Bärenmarkt-Checkliste

Insofern wäre es doch prima, wenn es eine vollkommen objektive Einschätzung der aktuellen Situation geben würde. Praktisch eine Checkliste, in der die wichtigsten Einflussfaktoren auf den Aktienmarkt analysiert werden. Von wegen „wäre prima“, eine solcher Liste gibt es tatsächlich. Die Experten der Citigrup haben eine „Bärenmarkt-Checkliste“ mit insgesamt 18 Faktoren zusammengestellt, die auf einen Bärenmarkt hindeuten. Je mehr dieser Faktoren erfüllt sind, desto wahrscheinlicher ist es, dass der Bullenmarkt vorbei ist und die Bären das Ruder übernommen haben. Auf der Citi-Checkliste werden so ziemlich alle für Aktien wichtigen Punkte berücksichtigt, unter anderem die Bewertungen von Aktien, das Marktsentiment, die Gewinnsituation oder das Zinsumfeld.

 

Die Bärenmarkt-Checkliste der Citigroup:

 

 

Volltreffer bei Internetblase und Finanzkrise

Die Checkliste der Citigroup hat sich in der Vergangenheit durchaus bewährt. Im März 2000, also unmittelbar vor dem Platzen der Internetblase und dem Beginn des rund dreijährigen Börsenmarktes, waren 17,5 der 18 Bärenmarkt-Faktoren erfüllt (einen halben Punkt gibt es, wenn ein Faktor zumindest ein bedenkliches Niveau erreicht hat).

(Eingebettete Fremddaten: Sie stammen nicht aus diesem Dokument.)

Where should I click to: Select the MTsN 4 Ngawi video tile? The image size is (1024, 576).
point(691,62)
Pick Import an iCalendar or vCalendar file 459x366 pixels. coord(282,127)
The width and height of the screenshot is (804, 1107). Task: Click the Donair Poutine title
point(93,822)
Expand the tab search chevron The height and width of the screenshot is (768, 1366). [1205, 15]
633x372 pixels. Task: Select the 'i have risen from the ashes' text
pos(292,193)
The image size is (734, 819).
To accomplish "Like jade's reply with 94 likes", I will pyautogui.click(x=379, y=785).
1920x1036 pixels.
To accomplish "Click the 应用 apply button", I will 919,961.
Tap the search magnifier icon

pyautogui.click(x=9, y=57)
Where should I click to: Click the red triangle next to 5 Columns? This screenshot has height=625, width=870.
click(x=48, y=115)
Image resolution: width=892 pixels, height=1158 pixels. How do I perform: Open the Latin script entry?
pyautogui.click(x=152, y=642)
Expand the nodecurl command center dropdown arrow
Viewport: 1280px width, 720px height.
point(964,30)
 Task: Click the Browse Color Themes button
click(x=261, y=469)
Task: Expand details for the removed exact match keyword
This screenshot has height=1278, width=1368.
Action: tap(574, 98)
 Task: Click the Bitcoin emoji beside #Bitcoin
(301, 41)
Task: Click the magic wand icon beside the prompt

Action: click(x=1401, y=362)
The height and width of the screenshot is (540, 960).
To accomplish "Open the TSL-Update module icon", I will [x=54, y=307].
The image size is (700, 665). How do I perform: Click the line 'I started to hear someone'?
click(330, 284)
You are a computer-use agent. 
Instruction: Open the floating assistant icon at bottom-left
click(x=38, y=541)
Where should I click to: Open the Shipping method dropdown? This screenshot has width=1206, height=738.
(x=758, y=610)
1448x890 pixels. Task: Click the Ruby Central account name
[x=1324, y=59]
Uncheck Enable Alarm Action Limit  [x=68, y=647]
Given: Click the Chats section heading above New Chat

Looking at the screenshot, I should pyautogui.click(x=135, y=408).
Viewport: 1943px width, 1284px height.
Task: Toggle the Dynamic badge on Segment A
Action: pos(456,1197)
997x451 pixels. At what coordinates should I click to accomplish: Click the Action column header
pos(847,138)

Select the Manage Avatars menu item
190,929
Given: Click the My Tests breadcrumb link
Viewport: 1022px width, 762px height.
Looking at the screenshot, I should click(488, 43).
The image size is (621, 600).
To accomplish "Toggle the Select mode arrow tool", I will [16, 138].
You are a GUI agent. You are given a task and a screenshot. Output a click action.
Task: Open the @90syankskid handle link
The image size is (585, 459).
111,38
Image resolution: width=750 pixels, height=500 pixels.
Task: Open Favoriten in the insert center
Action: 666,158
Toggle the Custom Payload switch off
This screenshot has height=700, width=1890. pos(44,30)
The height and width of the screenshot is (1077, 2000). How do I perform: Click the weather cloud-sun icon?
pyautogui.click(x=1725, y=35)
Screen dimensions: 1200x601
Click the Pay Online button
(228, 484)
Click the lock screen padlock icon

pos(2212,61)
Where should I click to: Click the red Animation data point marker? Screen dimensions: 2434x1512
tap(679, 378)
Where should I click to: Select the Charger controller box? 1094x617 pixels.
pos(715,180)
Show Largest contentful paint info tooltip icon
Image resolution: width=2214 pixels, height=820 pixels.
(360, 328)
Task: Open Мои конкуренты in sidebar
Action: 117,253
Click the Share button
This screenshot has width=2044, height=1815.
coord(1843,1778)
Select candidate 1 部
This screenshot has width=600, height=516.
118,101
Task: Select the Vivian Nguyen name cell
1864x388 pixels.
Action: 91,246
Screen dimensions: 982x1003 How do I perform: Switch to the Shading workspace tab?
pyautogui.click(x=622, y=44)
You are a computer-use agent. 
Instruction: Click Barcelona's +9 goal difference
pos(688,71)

Im Oktober 2007 waren es immerhin 13 der 18 Parameter, die auf einen Bärenmarkt hindeuteten. Und der kam dann ja auch ein Jahr später in Form der Finanzkrise.

 

Bullenmarkt – er lebt noch

Im Vergleich zu dazu gibt sich die Bärenmarkt-Checkliste aktuell nahezu „unbefleckt“. Es ist nur einen Faktor wirklich negativ (die Nettoverschuldung der Unternehmen), lediglich fünf weitere werden mit „bedenklich“ eingestuft. Unter dem Strich macht das also lediglich 3,5 von 18 möglichen Bärenmarktpunkten. Und auch zum Zeitpunkt des im September erreichten Allzeithochs am US-Aktienmarkte war es nur ein halber Punkt mehr, also 4,0 von 18 Bärenmarktpunkten.

 

Die Citigroup zieht die Konsequenzen aus diesem Ergebnis. Sie rät dazu, den jüngsten Rücksetzer am Aktienmarkt zum Kauf zu nutzen („Buy the dip“). Auch wenn die Erträge zukünftig geringer ausfielen und die Volatilität hoch bliebe, der Bullenmarkt sei noch nicht zu Ende, es gehe ihm sogar ganz gut.